Photographer Edward Burtynsky, known for his dramatic landscapes, has been pioneering a solution to one of the greatest challenges in preservation: scale. Burtynsky developed a high-tech scanner designed to digitize and catalogue images at an unprecedented rate — up to 2,000 per day. What used to take years can now take months. The system functions like a precision turntable, scanning both sides of prints simultaneously with high-resolution cameras and synchronized strobe lighting.

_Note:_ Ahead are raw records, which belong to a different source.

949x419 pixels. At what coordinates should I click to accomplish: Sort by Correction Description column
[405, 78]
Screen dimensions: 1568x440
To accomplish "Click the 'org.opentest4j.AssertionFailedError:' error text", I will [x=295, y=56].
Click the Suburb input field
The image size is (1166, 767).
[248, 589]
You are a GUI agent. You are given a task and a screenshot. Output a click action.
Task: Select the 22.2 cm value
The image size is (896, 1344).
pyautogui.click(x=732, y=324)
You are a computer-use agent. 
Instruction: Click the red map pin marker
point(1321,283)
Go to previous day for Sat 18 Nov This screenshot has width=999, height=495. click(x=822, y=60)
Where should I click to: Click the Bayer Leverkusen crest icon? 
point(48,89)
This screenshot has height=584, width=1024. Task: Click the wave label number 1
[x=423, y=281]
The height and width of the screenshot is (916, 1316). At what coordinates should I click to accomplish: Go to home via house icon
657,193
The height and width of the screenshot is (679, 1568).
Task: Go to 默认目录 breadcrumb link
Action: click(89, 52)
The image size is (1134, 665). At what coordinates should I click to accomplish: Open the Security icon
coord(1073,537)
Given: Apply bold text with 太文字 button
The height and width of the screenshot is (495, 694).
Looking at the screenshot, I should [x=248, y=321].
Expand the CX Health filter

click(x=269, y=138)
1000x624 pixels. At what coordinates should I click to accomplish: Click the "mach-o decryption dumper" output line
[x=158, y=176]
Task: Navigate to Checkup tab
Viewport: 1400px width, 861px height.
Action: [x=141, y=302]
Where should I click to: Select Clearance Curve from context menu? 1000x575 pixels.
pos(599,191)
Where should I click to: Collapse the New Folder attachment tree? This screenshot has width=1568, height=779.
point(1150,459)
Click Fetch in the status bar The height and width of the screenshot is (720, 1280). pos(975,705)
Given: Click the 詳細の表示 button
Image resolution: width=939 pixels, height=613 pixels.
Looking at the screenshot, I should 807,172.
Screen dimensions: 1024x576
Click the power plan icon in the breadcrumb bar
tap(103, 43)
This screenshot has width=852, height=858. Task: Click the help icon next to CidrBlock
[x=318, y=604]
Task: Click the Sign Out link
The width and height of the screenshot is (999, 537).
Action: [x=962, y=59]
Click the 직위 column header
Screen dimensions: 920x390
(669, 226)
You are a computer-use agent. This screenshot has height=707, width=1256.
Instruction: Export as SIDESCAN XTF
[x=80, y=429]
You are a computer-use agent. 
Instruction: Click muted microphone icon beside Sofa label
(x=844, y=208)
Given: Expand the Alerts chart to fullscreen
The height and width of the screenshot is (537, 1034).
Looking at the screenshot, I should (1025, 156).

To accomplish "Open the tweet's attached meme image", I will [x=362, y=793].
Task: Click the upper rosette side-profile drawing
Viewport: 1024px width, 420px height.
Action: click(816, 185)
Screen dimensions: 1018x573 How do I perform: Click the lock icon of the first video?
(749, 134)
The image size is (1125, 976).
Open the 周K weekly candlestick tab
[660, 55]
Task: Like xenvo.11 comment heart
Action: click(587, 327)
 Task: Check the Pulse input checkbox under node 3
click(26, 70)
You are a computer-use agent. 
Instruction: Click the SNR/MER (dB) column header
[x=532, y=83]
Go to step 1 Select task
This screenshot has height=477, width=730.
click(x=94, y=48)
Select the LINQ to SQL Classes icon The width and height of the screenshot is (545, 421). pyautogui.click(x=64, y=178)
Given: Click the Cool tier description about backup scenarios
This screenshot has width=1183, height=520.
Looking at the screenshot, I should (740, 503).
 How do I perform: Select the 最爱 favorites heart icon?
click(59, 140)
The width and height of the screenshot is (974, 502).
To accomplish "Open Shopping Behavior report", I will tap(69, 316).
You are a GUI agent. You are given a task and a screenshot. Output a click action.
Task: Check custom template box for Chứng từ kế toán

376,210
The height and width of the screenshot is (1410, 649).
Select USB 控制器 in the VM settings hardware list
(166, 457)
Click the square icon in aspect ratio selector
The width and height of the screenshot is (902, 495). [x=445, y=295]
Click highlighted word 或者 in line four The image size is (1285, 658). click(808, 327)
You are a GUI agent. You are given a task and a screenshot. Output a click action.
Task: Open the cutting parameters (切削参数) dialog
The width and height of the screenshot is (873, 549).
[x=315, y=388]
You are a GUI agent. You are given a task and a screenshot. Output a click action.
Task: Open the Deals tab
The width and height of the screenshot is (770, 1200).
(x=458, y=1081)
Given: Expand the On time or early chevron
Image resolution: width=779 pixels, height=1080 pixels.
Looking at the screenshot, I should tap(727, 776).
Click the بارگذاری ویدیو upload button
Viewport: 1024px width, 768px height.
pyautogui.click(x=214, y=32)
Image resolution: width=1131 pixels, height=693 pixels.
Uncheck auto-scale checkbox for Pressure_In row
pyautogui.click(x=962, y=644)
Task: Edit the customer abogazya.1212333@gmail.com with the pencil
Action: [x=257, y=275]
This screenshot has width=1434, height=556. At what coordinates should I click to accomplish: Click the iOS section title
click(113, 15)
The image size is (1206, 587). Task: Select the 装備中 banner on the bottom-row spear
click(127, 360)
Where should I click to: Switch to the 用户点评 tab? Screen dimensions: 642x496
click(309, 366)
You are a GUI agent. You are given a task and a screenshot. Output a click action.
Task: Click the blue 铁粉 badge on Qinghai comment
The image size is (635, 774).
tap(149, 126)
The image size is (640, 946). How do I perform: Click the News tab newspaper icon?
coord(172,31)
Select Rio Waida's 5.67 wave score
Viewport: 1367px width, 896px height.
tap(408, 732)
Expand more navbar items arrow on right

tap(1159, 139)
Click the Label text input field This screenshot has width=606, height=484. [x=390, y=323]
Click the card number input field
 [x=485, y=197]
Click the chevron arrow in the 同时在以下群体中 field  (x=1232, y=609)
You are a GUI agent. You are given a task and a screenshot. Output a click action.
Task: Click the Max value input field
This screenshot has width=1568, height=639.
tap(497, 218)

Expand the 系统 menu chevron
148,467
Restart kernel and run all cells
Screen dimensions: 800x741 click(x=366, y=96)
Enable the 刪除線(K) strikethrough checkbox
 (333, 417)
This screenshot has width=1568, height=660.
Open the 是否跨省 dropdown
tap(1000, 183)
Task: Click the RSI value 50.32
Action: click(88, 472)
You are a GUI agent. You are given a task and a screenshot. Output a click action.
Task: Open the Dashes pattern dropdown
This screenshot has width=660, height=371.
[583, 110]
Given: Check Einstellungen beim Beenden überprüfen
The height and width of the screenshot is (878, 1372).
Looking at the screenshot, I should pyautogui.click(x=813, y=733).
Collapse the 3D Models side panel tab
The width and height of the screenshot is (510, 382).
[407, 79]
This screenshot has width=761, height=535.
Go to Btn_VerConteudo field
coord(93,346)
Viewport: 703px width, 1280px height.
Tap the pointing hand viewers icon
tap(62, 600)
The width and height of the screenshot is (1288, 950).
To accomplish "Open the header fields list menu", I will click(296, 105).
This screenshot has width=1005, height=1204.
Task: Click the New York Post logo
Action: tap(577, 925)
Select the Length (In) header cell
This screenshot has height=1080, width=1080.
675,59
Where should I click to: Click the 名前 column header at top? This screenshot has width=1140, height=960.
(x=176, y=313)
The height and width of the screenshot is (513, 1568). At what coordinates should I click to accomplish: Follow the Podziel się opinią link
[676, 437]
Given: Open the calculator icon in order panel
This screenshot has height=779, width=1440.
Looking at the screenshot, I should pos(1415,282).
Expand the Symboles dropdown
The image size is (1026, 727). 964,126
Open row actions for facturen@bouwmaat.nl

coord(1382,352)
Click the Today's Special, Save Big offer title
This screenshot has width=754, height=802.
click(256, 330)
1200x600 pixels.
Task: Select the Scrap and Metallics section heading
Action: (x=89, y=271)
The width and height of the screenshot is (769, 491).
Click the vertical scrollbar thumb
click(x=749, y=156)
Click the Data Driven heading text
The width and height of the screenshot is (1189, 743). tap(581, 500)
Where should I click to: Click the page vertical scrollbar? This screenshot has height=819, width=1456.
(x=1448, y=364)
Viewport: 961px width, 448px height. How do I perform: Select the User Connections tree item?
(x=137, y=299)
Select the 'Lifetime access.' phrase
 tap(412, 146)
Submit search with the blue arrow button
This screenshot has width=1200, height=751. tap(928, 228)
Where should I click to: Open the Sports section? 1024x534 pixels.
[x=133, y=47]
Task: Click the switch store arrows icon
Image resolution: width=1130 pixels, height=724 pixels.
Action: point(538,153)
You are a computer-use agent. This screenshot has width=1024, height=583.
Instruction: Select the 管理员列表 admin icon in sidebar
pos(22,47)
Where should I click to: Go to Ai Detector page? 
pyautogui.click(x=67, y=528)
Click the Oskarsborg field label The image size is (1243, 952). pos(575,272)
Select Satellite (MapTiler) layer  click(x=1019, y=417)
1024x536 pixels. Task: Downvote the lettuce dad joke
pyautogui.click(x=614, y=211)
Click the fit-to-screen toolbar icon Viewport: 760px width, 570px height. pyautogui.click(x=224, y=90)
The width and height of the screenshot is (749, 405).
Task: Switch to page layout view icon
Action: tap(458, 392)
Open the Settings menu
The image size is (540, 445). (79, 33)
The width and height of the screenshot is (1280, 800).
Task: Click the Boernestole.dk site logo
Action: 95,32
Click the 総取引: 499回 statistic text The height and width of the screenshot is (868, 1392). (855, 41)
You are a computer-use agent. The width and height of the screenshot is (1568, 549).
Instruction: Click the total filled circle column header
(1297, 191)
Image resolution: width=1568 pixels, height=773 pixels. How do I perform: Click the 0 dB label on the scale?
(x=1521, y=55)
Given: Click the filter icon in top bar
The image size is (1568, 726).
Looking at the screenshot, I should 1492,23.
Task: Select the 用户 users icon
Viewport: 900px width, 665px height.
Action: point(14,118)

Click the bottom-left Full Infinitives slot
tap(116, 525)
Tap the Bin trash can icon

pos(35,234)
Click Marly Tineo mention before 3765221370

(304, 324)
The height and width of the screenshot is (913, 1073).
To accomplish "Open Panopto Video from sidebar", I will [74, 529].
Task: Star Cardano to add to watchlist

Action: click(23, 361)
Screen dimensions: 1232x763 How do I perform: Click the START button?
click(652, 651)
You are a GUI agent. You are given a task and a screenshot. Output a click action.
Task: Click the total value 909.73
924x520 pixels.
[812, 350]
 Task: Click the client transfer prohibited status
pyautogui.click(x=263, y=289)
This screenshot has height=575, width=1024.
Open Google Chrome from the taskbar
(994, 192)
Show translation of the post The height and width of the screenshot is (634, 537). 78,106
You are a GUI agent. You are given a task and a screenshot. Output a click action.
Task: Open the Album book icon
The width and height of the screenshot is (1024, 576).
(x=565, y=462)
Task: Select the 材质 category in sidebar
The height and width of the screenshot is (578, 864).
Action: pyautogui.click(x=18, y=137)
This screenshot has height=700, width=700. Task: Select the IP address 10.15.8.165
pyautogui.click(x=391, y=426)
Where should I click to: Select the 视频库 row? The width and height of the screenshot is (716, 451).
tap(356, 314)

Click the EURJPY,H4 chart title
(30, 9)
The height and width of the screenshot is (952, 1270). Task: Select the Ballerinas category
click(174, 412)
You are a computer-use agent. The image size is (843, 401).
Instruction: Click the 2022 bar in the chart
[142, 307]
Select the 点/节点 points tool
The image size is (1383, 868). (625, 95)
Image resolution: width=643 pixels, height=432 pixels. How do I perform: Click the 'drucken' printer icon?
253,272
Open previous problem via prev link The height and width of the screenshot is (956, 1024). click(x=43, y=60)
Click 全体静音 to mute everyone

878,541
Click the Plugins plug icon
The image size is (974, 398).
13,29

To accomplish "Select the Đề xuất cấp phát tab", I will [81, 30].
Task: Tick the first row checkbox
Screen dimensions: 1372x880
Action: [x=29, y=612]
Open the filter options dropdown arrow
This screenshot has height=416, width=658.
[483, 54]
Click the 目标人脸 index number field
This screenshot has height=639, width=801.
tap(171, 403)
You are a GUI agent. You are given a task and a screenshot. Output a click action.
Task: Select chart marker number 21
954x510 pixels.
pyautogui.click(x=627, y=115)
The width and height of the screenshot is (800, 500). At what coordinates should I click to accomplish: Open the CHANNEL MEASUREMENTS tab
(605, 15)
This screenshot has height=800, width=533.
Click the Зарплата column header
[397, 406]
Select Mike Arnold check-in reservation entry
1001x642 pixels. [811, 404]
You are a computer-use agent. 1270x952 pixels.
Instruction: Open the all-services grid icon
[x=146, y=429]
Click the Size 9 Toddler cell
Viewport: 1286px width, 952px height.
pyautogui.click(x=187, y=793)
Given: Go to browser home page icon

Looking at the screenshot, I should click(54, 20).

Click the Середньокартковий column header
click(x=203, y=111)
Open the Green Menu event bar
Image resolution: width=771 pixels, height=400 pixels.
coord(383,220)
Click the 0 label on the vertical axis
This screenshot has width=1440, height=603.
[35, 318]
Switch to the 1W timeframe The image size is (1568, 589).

The customized scanning system known as ARKIV360 at Edward Burtynsky's Toronto studio. (Edward Burtynsky Photography/ARKIV360)
The ARKIV360 scanning system. (Edward Burtynsky Photography/ARKIV360)
Algorithms powered by artificial intelligence then extract handwritten notes, metadata and important details, organizes the information so each image can easily be searched by keywords and includes a clear description. So far, Burtynsky's team has digitized a vast collection of images about Canada for the Image Center, a photography museum in Toronto, and 89,000 First Nations and Inuit drawings from the Toronto area's McMichael Canadian Art Collection. Next, they plan to take on the Black Star Collection — nearly 300,000 historic black-and-white prints at the Image Center. 'I call it unleashing history,' Burtynsky says. 'There's all this history that's locked up.'
The hurricanes Morris prepares for each season in Florida are a tangible threat, but time and technological obsolescence are inexorable. The photographers of our era took the great risks to create these vital documents of history. We risk losing not just the images but also our ability to bear witness to history itself.